Он неожиданно улыбнулся, и мне стало радостно и легко на душе. Да, да, пусть у меня будет дело, которому я смогу отдавать свои силы, свою любовь.
— Я согласна, доктор‑бей. Приступлю, когда скажете.
— Да хоть сейчас. Посмотри, что здесь натворили. Будто работали не руками, а…
Последовало грубое, неприличное слово. Я смутилась и сказала:
— С одним условием, доктор‑бей: вы не будете при мне выражаться, как солдафон.
— Постараюсь, крошка, постараюсь, — улыбнулся доктор. — Но если иной раз вдруг не сдержусь, ты уж извини меня.
Мы с доктором до самого вечера приводили в порядок госпиталь и готовились к приему раненых, которые, как нам сообщили, должны были прибыть на следующий день.
Кушадасы, 26 января.
Вот уже месяц, как я работаю сестрой милосердия у доктора. Война продолжается. Раненые нескончаемым потоком поступают в госпиталь. Работы столько, что иногда я не прихожу домой ночевать. Вчера всю ночь пришлось ухаживать за тяжело раненым пожилым капитаном. Под утро я так устала, что заснула прямо в кресле в аптекарской комнате.
Сквозь сон я почувствовала, как до моего плеча кто‑то дотронулся. Открываю глаза — Хайруллах‑бей. Он боялся, что я продрогну, и осторожно набросил на меня легкое одеяло.
Голубые глаза доктора ласково улыбались. Но в лунном свете его лицо казалось таким бледным и утомленным.
— Спи, крошка, спи спокойно…
Как приятны были мне эти слова! Я хотела что‑то ответить, выразить доктору свою признательность, но усталость и сон одолели меня. Я только улыбнулась и снова закрыла глаза.

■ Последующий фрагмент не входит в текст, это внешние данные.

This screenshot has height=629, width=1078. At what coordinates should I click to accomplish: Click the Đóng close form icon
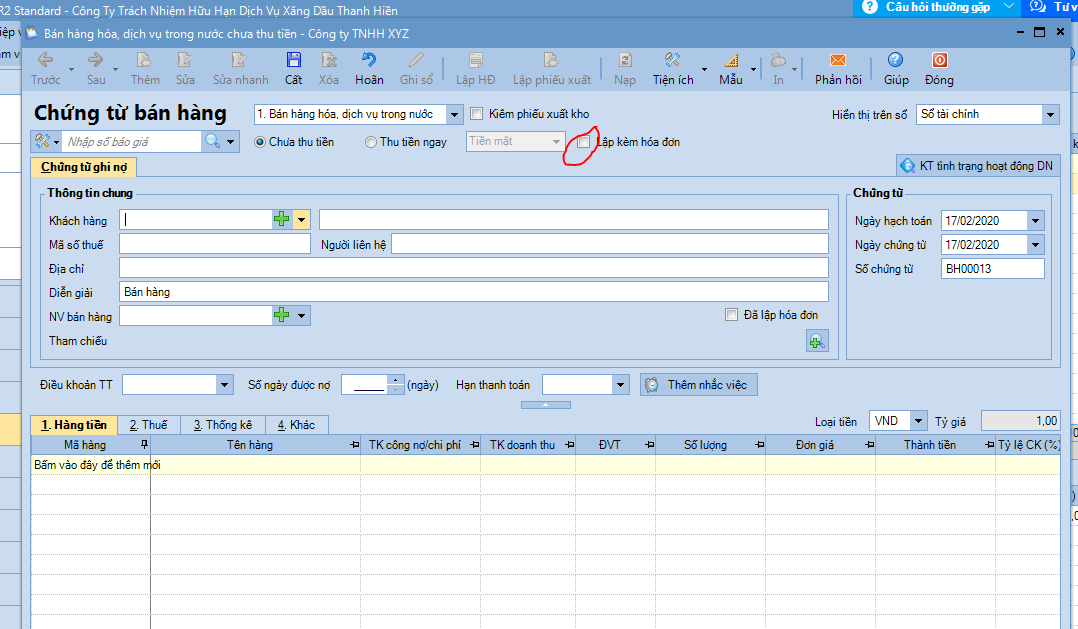point(939,61)
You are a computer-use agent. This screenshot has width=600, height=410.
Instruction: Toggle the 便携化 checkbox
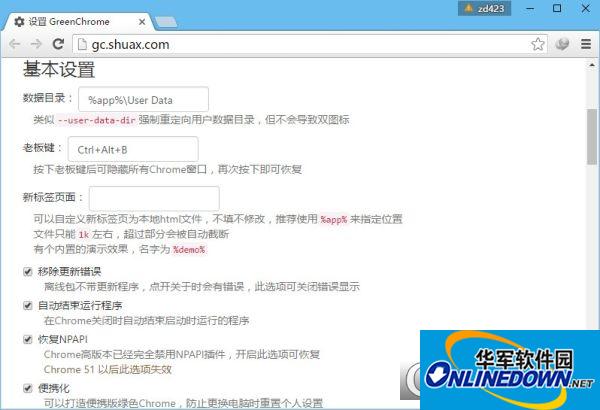(28, 387)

Я очень полюбила старого доктора, несмотря на его недостатки. Во‑первых, он любит непристойно выражаться. Правда, окружающие часто заслуживают этого, но есть ли оправдание сквернословию? С его языка иногда срываются такие неприличные слова, что я убегаю и по несколько дней потом не смотрю ему в лицо.
Доктор сам знает о своем пороке.
— Не обращай внимания, крошка. Такова уж солдатская служба.
Хайруллах‑бей напоминает мне маленького ребенка, которому все прощается за его простодушное раскаяние и милую застенчивость.
Второй недостаток, по‑моему, еще более ужасен, чем первый. У этого грубого человека поразительно тонкая душа. Он мастерски выуживает у людей признания о самом сокровенном, о чем они боятся говорить даже самим себе. Он знает почти все мои приключения, хотя я стараюсь ни с кем не делиться своими секретами. Сама того не замечая, я все ему рассказала. Иногда он задавал мне вопросы, обычно я отвечала очень коротко и сухо. А доктор собирал по словечку и все узнал.
Хайруллах‑бей одинок. Лет двадцать пять назад он женился. Через год жена умерла от тифа. С тех пор он живет холостяком. Родился доктор на Родосе. Однако в Кушадасы у него есть какое‑то поместье. Словом, этот человек не нуждается в жалованье полковника. Он гораздо больше тратит на больных из своих личных средств. Например, позавчера я прочла раненому солдату письмо из дому. Старая мать писала, что нищета и голод совсем задушили их, дети пошли по миру. Выслушав письмо, солдат глубоко вздохнул.
Хайруллах‑бей осматривал рядом раненого. Неожиданно он обернулся.
— Вот это мне нравится? На что же вы надеетесь, когда плодите толпы нищих?
Злая шутка стрелой вонзилась в мое сердце. Будь это не в палате, я непременно отчитала бы доктора. Однако немного погодя он сам заговорил о письме:
— Крошка, узнай осторожно адрес матери того медвежонка. Пошлем пять — десять лир.
Мне кажется, старый доктор служит в армии не из чувства долга и не ради денег. У него только одна страсть: любовь к бедным, несчастным солдатам, которых он называет «мои дорогие медвежата». Не знаю почему, но он старается скрыть эту любовь, словно в ней есть что‑то постыдное.
Кушадасы, 28 января.
Когда я сегодня утром пришла в госпиталь, мне сказали, что привезли четырех тяжело раненых офицеров. Хайруллах‑бей искал меня.
Всегда, когда предстояла сложная операция, доктор брал в ассистентки только меня.
— Конечно, — говорил он, — нехорошо показывать тебе такие страшные вещи, крошка, но ведь надежнее тебя никого нет. Другие только раздражают меня, заставляют кричать, и я сбиваюсь.